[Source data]
————————
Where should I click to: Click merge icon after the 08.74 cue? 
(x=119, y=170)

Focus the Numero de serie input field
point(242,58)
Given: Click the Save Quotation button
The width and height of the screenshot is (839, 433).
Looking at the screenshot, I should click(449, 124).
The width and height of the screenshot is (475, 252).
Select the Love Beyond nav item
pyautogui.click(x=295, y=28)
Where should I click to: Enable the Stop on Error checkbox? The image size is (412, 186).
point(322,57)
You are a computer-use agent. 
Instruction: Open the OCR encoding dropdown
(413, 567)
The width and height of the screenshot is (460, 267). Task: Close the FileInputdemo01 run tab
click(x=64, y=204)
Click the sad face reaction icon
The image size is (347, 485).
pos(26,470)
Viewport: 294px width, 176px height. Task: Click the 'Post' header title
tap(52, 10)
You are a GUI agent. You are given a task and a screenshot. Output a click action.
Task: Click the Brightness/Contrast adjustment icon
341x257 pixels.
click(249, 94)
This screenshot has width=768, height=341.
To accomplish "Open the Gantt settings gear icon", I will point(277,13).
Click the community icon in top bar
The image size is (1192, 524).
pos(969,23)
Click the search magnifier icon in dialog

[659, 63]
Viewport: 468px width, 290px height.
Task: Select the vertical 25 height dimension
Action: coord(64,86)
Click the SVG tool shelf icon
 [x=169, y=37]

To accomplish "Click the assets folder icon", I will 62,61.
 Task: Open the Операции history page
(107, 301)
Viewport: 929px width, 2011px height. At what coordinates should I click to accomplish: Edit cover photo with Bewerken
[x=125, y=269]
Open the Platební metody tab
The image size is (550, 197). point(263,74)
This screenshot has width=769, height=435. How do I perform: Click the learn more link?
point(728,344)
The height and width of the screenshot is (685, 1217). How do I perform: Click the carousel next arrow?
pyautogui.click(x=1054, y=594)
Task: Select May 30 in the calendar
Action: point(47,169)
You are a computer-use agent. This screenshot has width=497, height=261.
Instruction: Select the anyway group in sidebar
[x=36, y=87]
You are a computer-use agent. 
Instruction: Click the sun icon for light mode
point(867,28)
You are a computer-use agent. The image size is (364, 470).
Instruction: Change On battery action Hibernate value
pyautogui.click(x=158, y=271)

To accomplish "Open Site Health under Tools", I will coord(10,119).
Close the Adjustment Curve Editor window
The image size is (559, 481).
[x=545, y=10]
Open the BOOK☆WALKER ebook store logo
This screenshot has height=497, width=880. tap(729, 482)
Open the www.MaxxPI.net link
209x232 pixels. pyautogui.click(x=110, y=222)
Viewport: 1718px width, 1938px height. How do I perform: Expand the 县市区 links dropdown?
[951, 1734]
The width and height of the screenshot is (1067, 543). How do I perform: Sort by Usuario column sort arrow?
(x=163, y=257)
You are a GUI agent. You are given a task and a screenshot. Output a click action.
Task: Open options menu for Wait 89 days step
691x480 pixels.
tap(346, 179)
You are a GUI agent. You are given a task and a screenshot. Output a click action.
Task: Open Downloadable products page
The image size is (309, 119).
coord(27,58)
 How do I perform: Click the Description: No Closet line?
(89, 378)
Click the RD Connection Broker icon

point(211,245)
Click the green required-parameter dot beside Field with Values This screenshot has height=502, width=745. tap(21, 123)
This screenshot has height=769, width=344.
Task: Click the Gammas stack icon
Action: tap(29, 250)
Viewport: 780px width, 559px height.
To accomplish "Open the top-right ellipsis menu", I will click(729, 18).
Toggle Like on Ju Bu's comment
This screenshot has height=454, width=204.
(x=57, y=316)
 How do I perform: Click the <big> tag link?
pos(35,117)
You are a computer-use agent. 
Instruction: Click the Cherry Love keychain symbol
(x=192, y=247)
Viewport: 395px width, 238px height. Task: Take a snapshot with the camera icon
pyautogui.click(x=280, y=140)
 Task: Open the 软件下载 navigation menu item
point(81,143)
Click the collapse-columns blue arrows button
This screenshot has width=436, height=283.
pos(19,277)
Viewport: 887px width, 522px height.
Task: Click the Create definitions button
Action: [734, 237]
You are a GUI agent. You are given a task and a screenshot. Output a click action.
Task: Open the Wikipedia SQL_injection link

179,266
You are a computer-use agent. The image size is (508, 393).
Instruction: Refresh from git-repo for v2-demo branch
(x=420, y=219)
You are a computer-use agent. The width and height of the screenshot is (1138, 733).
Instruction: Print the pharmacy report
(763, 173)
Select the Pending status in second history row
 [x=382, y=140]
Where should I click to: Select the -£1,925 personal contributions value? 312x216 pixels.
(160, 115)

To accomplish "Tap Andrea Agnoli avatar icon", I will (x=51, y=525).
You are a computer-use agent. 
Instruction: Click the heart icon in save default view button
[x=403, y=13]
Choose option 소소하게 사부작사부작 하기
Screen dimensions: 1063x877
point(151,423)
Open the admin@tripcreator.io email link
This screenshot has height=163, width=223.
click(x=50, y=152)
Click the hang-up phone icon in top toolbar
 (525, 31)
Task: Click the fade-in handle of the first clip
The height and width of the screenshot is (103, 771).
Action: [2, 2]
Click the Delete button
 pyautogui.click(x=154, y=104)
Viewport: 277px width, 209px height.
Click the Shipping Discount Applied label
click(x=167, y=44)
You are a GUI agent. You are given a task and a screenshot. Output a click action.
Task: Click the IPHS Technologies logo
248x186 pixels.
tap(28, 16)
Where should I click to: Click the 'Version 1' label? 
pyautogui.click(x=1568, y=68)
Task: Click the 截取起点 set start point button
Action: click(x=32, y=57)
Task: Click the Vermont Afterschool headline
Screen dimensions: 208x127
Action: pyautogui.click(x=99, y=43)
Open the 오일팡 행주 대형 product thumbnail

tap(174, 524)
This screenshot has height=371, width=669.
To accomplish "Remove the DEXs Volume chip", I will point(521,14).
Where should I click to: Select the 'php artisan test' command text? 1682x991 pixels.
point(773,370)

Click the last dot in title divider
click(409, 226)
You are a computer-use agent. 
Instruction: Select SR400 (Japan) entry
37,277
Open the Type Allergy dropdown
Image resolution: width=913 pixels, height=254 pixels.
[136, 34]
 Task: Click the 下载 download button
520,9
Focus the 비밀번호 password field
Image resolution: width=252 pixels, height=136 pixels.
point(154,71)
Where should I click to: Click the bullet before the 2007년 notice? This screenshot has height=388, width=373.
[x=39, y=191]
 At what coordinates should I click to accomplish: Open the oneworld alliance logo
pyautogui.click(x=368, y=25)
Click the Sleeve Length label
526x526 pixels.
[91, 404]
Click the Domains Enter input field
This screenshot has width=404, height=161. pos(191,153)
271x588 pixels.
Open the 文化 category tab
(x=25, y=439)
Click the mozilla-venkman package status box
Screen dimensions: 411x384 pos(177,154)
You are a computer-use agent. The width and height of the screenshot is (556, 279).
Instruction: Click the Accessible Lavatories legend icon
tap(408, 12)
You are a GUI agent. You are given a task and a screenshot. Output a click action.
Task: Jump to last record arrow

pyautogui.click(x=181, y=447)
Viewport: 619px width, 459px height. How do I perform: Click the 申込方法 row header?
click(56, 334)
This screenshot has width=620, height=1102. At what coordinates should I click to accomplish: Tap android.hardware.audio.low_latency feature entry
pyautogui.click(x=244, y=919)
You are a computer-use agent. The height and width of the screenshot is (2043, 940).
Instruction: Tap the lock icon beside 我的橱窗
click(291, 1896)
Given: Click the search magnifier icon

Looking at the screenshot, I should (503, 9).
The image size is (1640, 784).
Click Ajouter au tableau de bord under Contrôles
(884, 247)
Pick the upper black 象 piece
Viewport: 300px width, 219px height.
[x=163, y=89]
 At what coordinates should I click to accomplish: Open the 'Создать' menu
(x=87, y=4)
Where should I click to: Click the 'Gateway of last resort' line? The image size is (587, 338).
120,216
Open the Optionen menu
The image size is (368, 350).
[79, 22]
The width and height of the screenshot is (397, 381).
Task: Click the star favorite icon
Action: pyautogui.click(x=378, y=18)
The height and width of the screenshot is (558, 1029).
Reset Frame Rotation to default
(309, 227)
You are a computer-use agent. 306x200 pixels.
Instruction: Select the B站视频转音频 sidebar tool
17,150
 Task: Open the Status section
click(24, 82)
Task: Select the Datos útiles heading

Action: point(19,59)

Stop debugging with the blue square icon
————————
Your goal:
Looking at the data above, return every line from the one with "Click the collapse-columns blue arrows button" down to the one with "is (1138, 733).", exactly and inclusively.

Output of the exercise:
Click the collapse-columns blue arrows button
This screenshot has width=436, height=283.
pos(19,277)
Viewport: 887px width, 522px height.
Task: Click the Create definitions button
Action: [734, 237]
You are a GUI agent. You are given a task and a screenshot. Output a click action.
Task: Open the Wikipedia SQL_injection link

179,266
You are a computer-use agent. The image size is (508, 393).
Instruction: Refresh from git-repo for v2-demo branch
(x=420, y=219)
You are a computer-use agent. The width and height of the screenshot is (1138, 733).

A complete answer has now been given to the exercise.